John Pepper Jr. ’60, the former chairman and chief executive officer of Procter & Gamble, will assume the office of University vice president for finance and administration Jan. 1, Yale officials announced Tuesday morning.

Pepper, who had been a member of the Yale Corporation for eight years and served as senior fellow since 2002, will resign both as senior fellow and from the Corporation itself when he takes his new post.

“I value the place and feel loyalty to it and devote my enormous respect for [Yale President Richard] Levin and his team,” Pepper said.

As vice president for finance and administration, Pepper will be responsible to the president for financial and non-academic administrative matters and will act as the ex-officio treasurer. Among other duties, the vice president is responsible for financial planning, building construction and maintenance, and the operation of utilities and dining halls.

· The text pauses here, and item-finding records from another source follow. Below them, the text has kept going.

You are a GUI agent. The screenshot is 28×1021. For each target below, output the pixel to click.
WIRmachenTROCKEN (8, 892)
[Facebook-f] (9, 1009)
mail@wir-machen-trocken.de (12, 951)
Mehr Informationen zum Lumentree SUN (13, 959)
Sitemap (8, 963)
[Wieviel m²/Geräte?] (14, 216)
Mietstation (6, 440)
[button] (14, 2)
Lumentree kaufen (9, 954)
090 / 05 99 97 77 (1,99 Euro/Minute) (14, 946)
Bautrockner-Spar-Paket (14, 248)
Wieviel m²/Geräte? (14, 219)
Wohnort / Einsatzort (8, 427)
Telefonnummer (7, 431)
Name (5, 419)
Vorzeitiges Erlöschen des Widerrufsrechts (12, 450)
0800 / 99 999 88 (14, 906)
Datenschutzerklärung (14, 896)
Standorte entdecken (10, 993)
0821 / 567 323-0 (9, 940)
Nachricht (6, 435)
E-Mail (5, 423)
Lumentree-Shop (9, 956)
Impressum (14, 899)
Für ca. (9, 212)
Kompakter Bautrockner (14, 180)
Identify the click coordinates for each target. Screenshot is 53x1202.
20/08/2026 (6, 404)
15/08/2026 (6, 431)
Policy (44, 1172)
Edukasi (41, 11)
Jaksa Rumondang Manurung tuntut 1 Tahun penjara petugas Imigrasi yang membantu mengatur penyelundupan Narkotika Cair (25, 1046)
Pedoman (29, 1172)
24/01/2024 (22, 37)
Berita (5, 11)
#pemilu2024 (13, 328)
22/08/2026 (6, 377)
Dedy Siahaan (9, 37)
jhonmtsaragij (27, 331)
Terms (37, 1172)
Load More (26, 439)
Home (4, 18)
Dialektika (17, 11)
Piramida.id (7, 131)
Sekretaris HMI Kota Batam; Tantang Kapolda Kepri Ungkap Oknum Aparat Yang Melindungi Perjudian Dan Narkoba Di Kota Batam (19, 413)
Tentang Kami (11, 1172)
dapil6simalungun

“We’re all very eager to work with him [in this new capacity],” Levin said. “There are so many ways in which he’s going to add depth to the team.”

The position had been vacant since Robert Culver, who had served as vice president for two years, left the post last summer. Levin said the University selected Pepper for the post over the summer, but he was not able to assume the office until January because of prior commitments. Yale Vice President of New Haven and State Affairs Bruce Alexander has filled the position on an interim basis.

Levin said Corporation member Roland Betts ’68 — the chairman and chief executive officer of Chelsea Piers, L.P — will be the new senior fellow, a position with responsibilities including chairing Corporation meetings in the University president’s absence.

Pepper said his service as vice president may be short — he said he does not expect to serve more than two years — but Levin said his appointment “creates a precedent that allows [Yale] to attract great people in the future.”

“His reputation [is] as a person who creates a fantastic climate within the organization he’s leading,” Levin said.

University Secretary Linda Lorimer called the appointment a “coup for Yale.” She said she expects Pepper to help Yale’s administrators become “an even stronger managerial team.”

Improving labor relations after the two recent divisive strikes will be one of the new vice president’s major tasks. Pepper will sit on a new committee devoted to improving the relationship between Yale and its unions. Bob Proto, the president of Local 35 — which represents Yale’s service and maintenance workers — has said in the past that the University and labor leaders agreed to delay serious work on the issue until the appointment of the new vice president.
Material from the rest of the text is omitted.